En 1965, el pionero de la IA, Herb Simon, declaró: “Las máquinas serán capaces, dentro de 20 años, de hacer cualquier trabajo que pueda hacer un hombre”. Hoy en día esto todavía no ha sucedido, y hay muchas interrogantes sobre el futuro de esta tecnología. Es por ello que en este artículo te diremos de qué podría llegar a ser capaz la tecnología IA.

En la actualidad, no se para de hablar de los sistemas de «aprendizaje profundo», y cómo ha servido de terreno para crear grandes cosas. Sin embargo, usaremos como base al científico, autor y empresario Gary Marcus. Quien, además de haber estado en primera fila en muchos de estos grandes desarrollos IA, señala que debemos tomar estos avances con cautela.

Marcus obtuvo su PhD en ciencias del cerebro y cognitivas del MIT y ahora es profesor emérito en la Universidad de Nueva York. Pero señala que el campo de la IA ha dependido demasiado del aprendizaje profundo y él cree que tiene limitaciones inherentes. A continuación, hablaremos del posible futuro de la IA de acuerdo al ojo del profesor Marcus.
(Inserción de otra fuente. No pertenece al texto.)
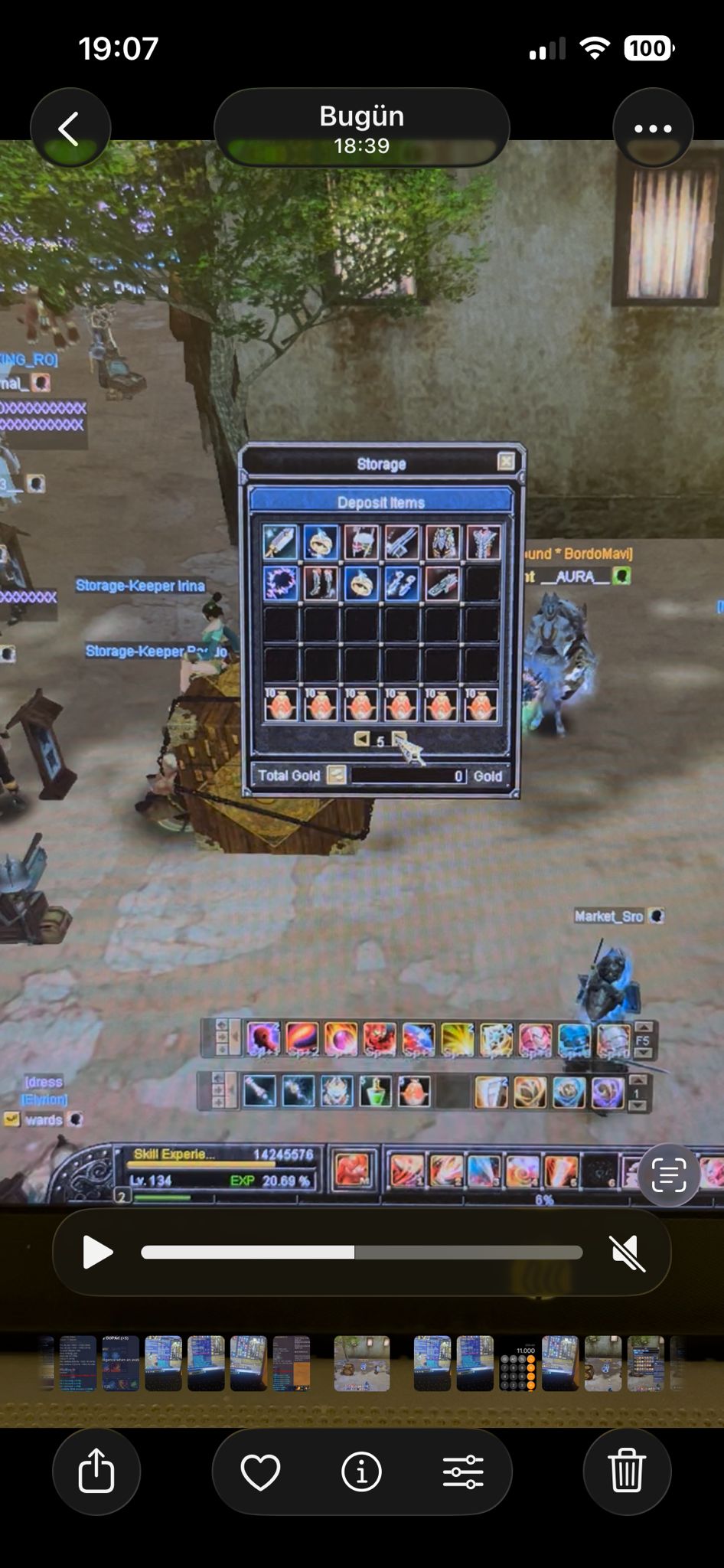Unmute the video sound
The height and width of the screenshot is (1568, 724).
[628, 1252]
Algunas ideas de lo que es capaz de lograr la tecnología IA

aprendizaje profundo
Vía Unsplash

En las líneas anteriores comentamos que les diríamos de qué es capaz de lograr la tecnología IA, ¿cierto? Bien, para que podamos hacer esto, y la óptica del profesor Marcus, les mencionaremos de qué no es capaz ahora mismo. Así sabremos, entonces, en qué realmente es buena. Aquí vamos:

  • La tecnología IA, así como GPT-3, no es capaz de entender el lenguaje humano. Debido a que solo es un sistema de autocompletar que predice las siguientes palabras y oraciones. Así como ocurre con tu teléfono. Recordemos que ellos solo imitan, y lo hacen gracias vastas bases de datos de texto. De acuerdo con Marcus: “Entonces, cuando estás imitando algo, puedes hacerlo en gran medida, pero sigue siendo como ser un loro, un plagiario o algo así. Un loro no es una mala metáfora, porque no creemos que los loros realmente entiendan de lo que están hablando. Y GPT-3 ciertamente no entiende de qué está hablando”.
  • Un sistema IA, específicamente GPT-3, no entiende en qué año vivimos. No tiene facilidad para el razonamiento temporal.
  • Marcus también cree que los autos sin conductor no logran avanzar porque, al igual que GPT-3, no entiende el idioma. Y es que el solo memorizar muchas situaciones de tráfico no transmite lo que necesitas entender acerca del mundo para poder conducir bien.
  • Marcus también señala que es un problema que la mayoría de los grandes equipos de investigadores de IA no se encuentran en la academia sino en las corporaciones. Es así porque las corporaciones solo tratan lo que les importa, y no en los problemas que más beneficiarían a la sociedad. Sumado a ello, tienen una gran cantidad de datos de propiedad que no necesariamente comparten. Ello significa que los frutos de la IA actual están en manos de las corporaciones y no del público en general.

Pero detrás de todo lo que no puede hacer, todavía hay algo positivo

Hace poco, Marcus escribió para Nautilus que, por primera vez en 40 años, se siente optimista acerca de la IA. Y lo ve de esa manera porque las personas se están atreviendo a salir de la ortodoxia del aprendizaje profundo. Y al fin están dispuestas a considerar modelos «híbridos». Estos será de gran ayuda, ya que combinan el aprendizaje profundo con enfoques más clásicos de la IA. La combinación de técnicas de ambos métodos, podría ser el camino más prometedor hacia el tipo de «inteligencia general artificial» que Simon y otros pioneros de la IA imaginaron que estaba en el horizonte.

Todavía nos falta un largo camino por recorrer para entender del todo a la IA y sus complejidades. Los avances actuales hay que verlos con pinzas, y aplaudir aquellos experimentos que buscan mezclar técnicas. Esperamos que el camino sigue así y pronto podamos decir otras cosas respecto a de qué es capaz la tecnología IA.